The Inspector-General of Police, Mohammed Adamu, has told the Federal High Court in Abuja that the law permits him to remain in office till either 2023 or 2024.
He said this in his court documents filed to counter a suit challenging the three-month extension granted him by President Muhammadu Buhari in February.
Adamu attained the maximum 35 years in service on February 1, but got a three-month extension of his tenure by President Muhammadu Buhari on February 3.
An Abuja-based lawyer, Maxwell Opara, had filed a suit on February 3 to challenge the tenure extension. Opara argued in his suit that by virtue of section 215 of the Nigerian Constitution and section 7 of the Nigeria Police Act, 2020, Adamu could not validly continue to function as the IGP having retired as a member of the Nigeria Police Force as from midnight of February 1, 2021.
Opara sought, among others, in his suit, an order directing Adamu to stop functioning as the IGP. He asked the court to hold that the failure of Buhari and the Nigeria Police Council (NPC) to name a new IGP on February 1 when Adamu was said to have completed his tenure amounted to abdication of duty.
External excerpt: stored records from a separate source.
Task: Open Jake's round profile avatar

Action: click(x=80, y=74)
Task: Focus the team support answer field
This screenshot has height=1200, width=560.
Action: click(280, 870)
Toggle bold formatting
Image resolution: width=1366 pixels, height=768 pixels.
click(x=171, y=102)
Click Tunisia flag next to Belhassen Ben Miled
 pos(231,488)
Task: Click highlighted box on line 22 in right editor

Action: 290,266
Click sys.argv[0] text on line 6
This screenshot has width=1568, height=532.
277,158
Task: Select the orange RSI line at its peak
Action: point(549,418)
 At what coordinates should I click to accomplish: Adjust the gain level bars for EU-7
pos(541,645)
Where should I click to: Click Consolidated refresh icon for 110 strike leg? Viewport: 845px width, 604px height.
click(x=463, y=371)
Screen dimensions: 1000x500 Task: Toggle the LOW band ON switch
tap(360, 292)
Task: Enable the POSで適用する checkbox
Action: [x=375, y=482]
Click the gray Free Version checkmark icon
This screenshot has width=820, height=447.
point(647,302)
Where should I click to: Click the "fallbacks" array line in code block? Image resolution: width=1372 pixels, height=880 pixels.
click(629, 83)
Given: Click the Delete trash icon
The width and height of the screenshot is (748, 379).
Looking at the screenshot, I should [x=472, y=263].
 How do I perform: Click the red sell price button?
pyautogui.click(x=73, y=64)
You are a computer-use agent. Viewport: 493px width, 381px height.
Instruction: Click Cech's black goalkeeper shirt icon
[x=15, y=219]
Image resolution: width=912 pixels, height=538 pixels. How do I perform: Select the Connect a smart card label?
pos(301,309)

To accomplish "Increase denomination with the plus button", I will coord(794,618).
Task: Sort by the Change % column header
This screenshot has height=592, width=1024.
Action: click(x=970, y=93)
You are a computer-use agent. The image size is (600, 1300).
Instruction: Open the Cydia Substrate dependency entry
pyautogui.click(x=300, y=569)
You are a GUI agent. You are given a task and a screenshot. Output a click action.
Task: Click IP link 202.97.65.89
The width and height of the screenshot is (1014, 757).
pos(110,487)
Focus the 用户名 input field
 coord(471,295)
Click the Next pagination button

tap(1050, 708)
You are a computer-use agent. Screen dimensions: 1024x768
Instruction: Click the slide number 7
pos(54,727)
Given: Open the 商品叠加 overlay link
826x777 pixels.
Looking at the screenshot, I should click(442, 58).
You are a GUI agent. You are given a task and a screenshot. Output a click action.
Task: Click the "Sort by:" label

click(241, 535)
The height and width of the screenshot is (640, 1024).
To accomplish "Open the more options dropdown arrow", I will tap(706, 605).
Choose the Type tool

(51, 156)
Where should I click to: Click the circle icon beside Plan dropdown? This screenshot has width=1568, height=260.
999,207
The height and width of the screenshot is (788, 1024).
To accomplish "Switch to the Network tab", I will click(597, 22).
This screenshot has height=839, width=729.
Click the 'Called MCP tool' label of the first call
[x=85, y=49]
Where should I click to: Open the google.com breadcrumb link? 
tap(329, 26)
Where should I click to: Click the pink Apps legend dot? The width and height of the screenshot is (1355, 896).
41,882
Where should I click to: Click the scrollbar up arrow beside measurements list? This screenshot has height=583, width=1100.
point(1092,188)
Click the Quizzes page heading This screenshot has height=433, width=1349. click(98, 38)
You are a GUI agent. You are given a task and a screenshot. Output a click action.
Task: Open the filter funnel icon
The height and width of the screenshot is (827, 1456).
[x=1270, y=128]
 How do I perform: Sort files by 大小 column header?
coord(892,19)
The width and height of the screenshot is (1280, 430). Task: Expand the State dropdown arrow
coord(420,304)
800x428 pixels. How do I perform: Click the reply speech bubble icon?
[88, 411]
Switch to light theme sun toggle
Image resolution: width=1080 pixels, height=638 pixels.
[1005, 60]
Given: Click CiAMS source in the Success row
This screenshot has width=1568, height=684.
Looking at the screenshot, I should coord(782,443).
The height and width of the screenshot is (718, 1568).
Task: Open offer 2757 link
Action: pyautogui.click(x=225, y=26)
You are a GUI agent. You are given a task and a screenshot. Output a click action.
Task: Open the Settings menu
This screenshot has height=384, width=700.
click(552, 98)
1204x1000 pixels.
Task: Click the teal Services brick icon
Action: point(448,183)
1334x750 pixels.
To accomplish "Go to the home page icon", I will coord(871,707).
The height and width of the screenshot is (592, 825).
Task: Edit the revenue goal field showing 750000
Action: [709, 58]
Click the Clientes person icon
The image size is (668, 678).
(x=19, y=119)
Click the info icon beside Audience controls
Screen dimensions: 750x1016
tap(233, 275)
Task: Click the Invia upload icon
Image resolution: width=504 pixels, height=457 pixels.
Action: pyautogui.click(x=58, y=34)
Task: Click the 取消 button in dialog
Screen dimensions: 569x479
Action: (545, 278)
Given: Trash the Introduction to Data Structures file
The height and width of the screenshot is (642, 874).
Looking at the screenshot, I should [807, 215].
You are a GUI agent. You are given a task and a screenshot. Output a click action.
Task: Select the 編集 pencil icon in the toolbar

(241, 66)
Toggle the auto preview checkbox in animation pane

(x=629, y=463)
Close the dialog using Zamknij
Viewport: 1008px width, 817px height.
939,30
He therefore urged the court to compel President Buhari and the NPC to immediately appoint a new IGP, PremiumTimes reports.
But Adamu arguing through his lawyer, Alex Izinyon, a Senior Advocate of Nigeria, in objection to the suit, said that his tenure never lapsed on February 1. The IGP argued that the new Nigeria Police Act gave him a four-year tenure which would only lapse in either 2023 or 2024.
According to him, his tenure will lapse in 2023 if counted from 2019 when he was appointed as the IGP, or 2024, if counted from 2020 when the new Nigeria Police Act came into force.
According to Adamu, the IGP office is not governed by the general law applicable to the rest of the police force.
He said the provision of the law in “section 18(8) of the Nigeria Police Act, 2020 which is that ‘Every police officer shall, on recruitment or appointment, serve in the Nigeria Police Force for a period of 35 years or until he attains the age of 60 years, whichever is earlier,’ is with due respect, inapplicable to the office of the Inspector General of Police in the circumstance.”
He argued that the effect of section 7(6) of the Nigeria Police Act, 2020 “is that immediately a person is appointed into the office of the Inspector-General of Police, a new legal regime is triggered off.”
He added that from the various provisions of the law, it was “discernible” that “the office of the Inspector-General of Police is conferred with a special status, unique and distinct from other officers of the Nigeria Police force.”
He insisted that the IGP upon appointment “is only accountable to the President of the Federal Republic of Nigeria and the Nigeria Police Council and this fact we submit makes his office a quasi-political office with a tenure of four (4) years pursuant to Section 7(6) of the Nigeria Police Act, 2020.”
Adamu argued in his suit that the suit by Opara was not competent to be heard on merit. He urged the court to dismiss the suit at the preliminary stage on among other grounds that, the plaintiff “lacks the locus standi to institute this sunt.”
He also contended that the Federal High Court lacked jurisdiction to hear the suit since its subject matter is related “to employment and condition of service of the 2nd defendant.”
According to him, by virtue of section 254(c)(1) of the 1999 Constitution (as amended) only the National Industrial Court has the jurisdiction to hear the suit.